Molecular features differences between patients with BRAF mutant melanoma and thyroid cancer.

Abstract

e15128 Background: The efficacy of BRAF inhibitors varies extremely among patients with different cancers, such as malignant melanoma (MM) and differentiated thyroid carcinoma (TC) (constituting > 95% of thyroid cancer). This study aims to investigate molecular biomarkers that may explain the efficacy difference of BRAF inhibitors in patients with MM and TC. Methods: Tumor tissue and paired peripheral blood samples from patients with MM and TC were sent for matched tumor-normal next-generation sequencing of 1021 cancer-related genes. MM and TC patients harboring known BRAF activating mutations were retrospectively recruited in this study. Concomitant mutations, tumor mutation burden (TMB) and other mutational features were compared between these two populations. Results: A total of 69 patients with MM and 315 patients with TC were included. The total and median number of mutations in these two groups were 503/6 and 605/1, respectively. Correspondingly, TMB was higher in MM compared with TC (median: 2.88 muts/Mb vs. 0.69 muts/Mb, p = 0.0002). Compared with TC, more copy number variants (CNV) (total number: 142 vs 5, p < 0.001) and less single nucleotide variants (total number: 353 vs 569, p < 0.001) were identified in MM. Most BRAF mutations in MM were located on V600, and other mutations including D594A/G/N, K483E/Q and K601E were identified.
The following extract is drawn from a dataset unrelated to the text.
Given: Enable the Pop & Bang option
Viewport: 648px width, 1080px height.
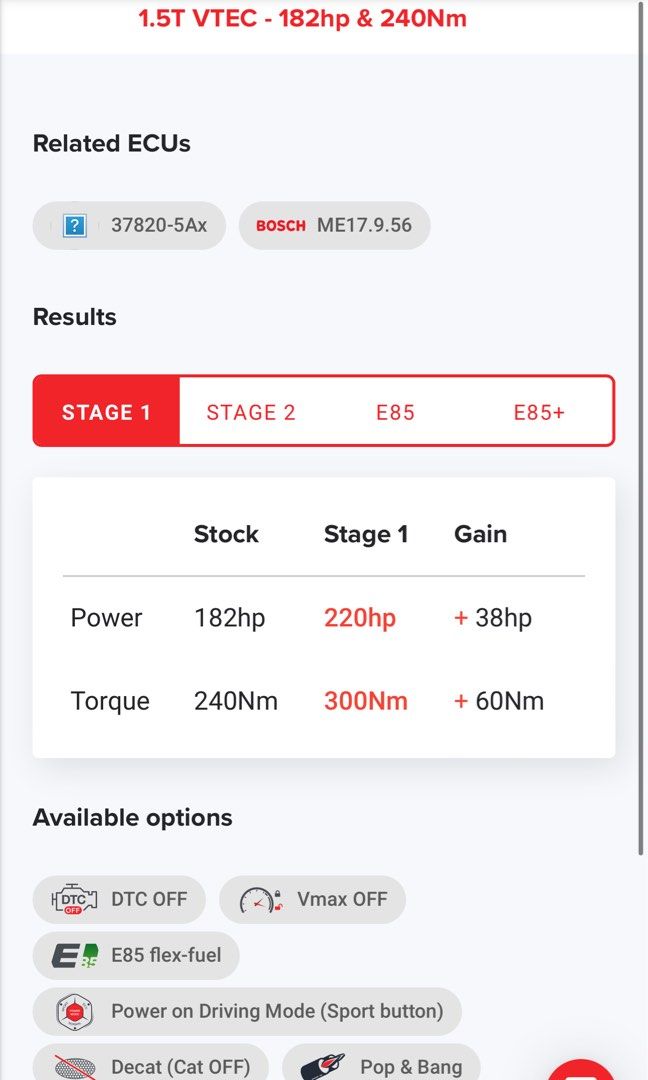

In TC, nearly all mutations were BRAF V600E. Excluding CNV and structural variants, the mutation frequency of 28 genes in MM was higher than TC. Pathway enrichment analysis suggested that 9 out of 28 genes (APC, ARID1B, ARID2, CDKN2A, CTNNB1, EGFR, PTEN, TERT, TP53) were significantly enriched on the hepatocellular carcinoma signaling. TERT, CDKN2A and PTEN were frequently mutated in MM, which may contribute to the efficacy difference of BRAF inhibitors in patients with MM and TC. Conclusions: This study found specific molecular features may explaining the efficacy difference of BRAF inhibitors in MM and TC, which requires further validation in patients treated with BRAF inhibitors.